+++ DATA EXTRACTS +++

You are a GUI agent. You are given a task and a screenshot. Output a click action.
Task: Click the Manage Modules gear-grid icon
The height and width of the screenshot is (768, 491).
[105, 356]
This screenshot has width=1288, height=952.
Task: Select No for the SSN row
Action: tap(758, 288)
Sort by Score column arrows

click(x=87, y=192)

+++
+++ DATA EXTRACTS +++

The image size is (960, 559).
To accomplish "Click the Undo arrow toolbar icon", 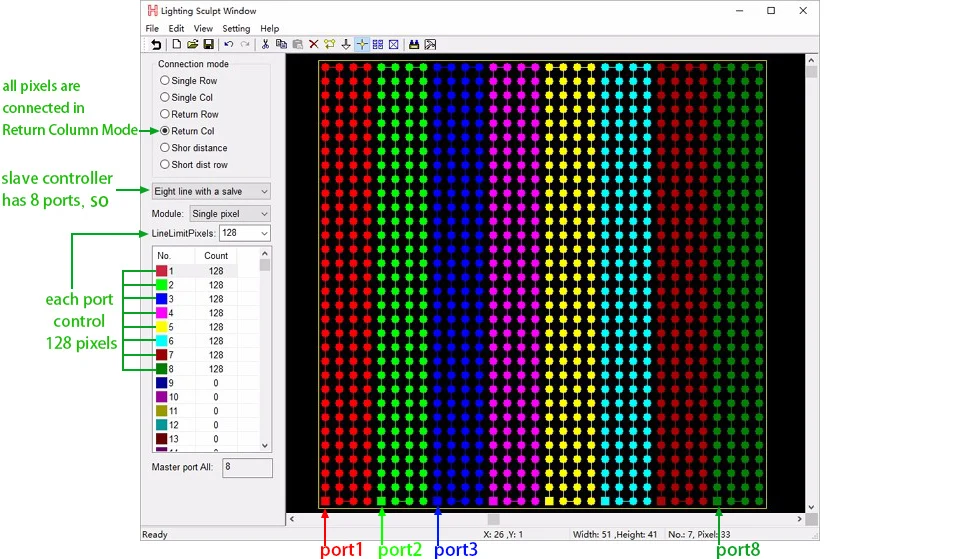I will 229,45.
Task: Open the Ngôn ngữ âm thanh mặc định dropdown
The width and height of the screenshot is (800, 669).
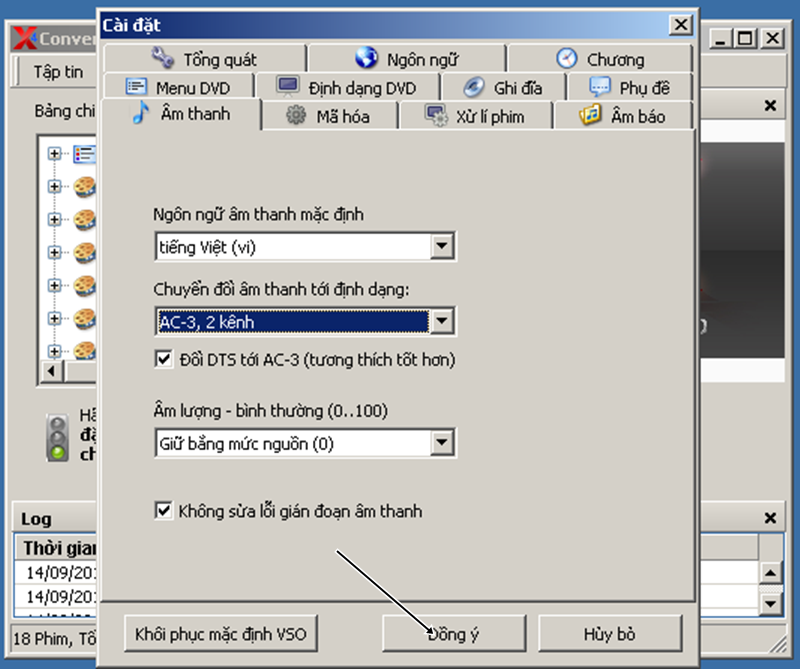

+++

**WHAT IS NEEDED:** Among the records above, only the lines between the line holding "Task: Open the" and the line holding "The width and", inclusive, are to be output, exactly as written.

**COMPLETED EXERCISE:**
Task: Open the Ngôn ngữ âm thanh mặc định dropdown
The width and height of the screenshot is (800, 669).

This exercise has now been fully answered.